I don't know why I'm not keen on people taking up the liberationist agenda (and this includes me) and then racking their brains about what they can do for "the poor" when the answer is often not much. Sure, we can give more time and money, we can individually and collectively be more welcoming of others. We can choose to be located in a spot where we will meet a lot less privilege than we are used to encountering.
But once we're there and we're doing that, the recipe is the same as elsewhere. Keep the rumour of God present among God's people, get in the way of oppression and abuse when you can, love everyone the best you can and hope for the resurrection. There's a time for getting all hyped up with theory, and there's a time when theory -while still painfully relevant- becomes the paradigmatic background of what you do, not the foreground.

2 comments:

dan said...

I wonder... if H. isn't too into 'liberationist' stuff then perhaps instead of 'keeping the church alive' all he is doing is maintaining the simulacrum of life in a church that has long since died.

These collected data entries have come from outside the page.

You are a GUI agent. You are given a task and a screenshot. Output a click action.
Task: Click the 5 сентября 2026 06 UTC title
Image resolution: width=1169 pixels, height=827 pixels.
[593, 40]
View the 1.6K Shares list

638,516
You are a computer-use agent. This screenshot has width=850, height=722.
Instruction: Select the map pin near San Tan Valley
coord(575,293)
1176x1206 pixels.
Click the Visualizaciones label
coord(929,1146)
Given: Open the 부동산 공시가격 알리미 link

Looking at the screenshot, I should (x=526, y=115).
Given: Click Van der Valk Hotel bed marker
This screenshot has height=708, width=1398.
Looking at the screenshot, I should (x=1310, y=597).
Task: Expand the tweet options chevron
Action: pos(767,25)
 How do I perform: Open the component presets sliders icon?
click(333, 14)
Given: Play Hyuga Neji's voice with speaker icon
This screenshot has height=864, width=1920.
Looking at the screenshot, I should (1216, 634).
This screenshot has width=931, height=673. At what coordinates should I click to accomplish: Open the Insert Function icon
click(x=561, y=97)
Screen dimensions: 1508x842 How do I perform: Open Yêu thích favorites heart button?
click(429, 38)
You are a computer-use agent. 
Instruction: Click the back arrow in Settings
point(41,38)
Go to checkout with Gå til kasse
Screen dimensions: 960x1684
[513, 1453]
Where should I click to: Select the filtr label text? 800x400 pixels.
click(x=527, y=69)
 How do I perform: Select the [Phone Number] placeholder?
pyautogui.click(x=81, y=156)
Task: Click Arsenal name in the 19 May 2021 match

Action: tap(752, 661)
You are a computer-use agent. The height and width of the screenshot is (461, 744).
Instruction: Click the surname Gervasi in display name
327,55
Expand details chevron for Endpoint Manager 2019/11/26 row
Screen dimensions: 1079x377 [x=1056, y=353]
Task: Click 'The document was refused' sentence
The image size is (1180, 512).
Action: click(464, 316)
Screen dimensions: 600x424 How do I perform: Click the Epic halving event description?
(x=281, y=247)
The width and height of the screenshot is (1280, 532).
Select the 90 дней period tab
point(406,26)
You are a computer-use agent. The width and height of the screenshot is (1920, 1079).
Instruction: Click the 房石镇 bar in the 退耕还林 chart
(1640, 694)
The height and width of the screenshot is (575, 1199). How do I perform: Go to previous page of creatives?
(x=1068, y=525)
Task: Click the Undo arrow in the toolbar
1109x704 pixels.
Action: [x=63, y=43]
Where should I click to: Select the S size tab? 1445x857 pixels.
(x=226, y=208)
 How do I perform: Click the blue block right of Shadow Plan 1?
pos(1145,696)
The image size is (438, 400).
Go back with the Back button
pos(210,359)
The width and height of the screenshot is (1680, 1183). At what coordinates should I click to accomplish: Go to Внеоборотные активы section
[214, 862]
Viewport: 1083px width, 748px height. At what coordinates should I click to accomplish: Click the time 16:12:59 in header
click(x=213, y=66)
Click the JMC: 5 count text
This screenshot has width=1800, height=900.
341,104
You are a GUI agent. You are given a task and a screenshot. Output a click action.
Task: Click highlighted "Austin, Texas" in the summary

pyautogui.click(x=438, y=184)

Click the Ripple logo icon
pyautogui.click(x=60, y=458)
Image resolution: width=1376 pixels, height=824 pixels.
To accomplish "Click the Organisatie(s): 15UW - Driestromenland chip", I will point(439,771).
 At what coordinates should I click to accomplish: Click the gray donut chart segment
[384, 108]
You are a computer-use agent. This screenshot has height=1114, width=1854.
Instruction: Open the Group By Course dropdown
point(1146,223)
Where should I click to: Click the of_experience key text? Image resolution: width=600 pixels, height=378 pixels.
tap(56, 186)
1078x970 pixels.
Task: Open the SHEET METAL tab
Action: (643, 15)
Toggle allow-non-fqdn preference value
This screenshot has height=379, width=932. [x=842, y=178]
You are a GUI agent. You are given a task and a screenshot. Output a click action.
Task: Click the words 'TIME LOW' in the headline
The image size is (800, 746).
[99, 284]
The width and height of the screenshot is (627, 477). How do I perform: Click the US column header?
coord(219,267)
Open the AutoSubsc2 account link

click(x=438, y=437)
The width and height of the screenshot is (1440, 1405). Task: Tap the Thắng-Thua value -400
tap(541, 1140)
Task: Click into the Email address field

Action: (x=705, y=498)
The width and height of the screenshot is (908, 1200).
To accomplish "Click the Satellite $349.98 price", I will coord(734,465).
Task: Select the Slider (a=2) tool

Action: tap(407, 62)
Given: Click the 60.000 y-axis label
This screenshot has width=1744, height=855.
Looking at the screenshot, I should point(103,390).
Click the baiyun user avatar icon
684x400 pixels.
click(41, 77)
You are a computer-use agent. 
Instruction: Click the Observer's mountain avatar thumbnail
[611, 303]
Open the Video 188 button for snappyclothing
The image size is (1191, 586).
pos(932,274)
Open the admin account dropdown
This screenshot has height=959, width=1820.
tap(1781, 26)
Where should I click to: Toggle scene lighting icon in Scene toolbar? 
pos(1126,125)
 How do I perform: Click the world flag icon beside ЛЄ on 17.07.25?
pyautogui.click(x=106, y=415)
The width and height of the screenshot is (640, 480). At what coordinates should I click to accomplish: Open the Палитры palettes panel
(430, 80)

But, then again, that's just a theory.

Dany said...

Oh boy, I really need to send you an e-mail, you'll never guess who the guy that published that Easter message was, how it came about, and what else he did with those inflamatory ideas (or if you CAN guess, then let's keep it quiet for anonymity purposes).

So do you advocate killing the "long dead" church any further? I for one am the product of such a long dead church, and I also see how very receptive it can get to expressing real solidarity when offered a chance.

We had one worshipper who set out to personnally go dig a well in Tanzania so the folks there could have clean water. He raised tons of money for that purpose, from an altogether tiny parish. I'd worked so hard on H. that he was the one to suggest that we should really support this guy.

That parish welcomes anyone well enough, even when they're annoying as hell, and, to our own surprise it's pretty class-mixed, unlike some of the more hype congregations in town. (Especially the progressives, shall I add. The liberal progressives almost all have master's degrees, and I know what I'm talking about because they're my natural affinity bunch).

The pew bulletin has volunteering opportunities nearly every week, a the prison, at the refugee centre, in local schools. Okay, so the folks haven't really left the midle class to go serve soup in Cambodia, but have we?

Is there really such a divide as in: "old anglican in pretty English town = dead" and "idealistic new thing in the inner city = alive". For my part I think it's more of a continuum.

The more I talk with H, the more I realise we're fighting different battles. His arch-enemy is secularisation, while mine is Western apathy. I don't know yet how these two battles can be the one and the same, but I think they can be.

The real question is, now that people don't feel they have to go to church because otherwise God will strike them dead and send them to hell, we have to be able to explain why they should go. And in my opinion, that's a damn good question.

When we stop sending up a prayer to God in times of danger (i.e. getting on a plane or trying to get God to stop Earthquakes), but call on God for the tasks of living. God is for living life, not for keeping bad things away from us. But what "life" are we talking about? And what's the role of the church in it?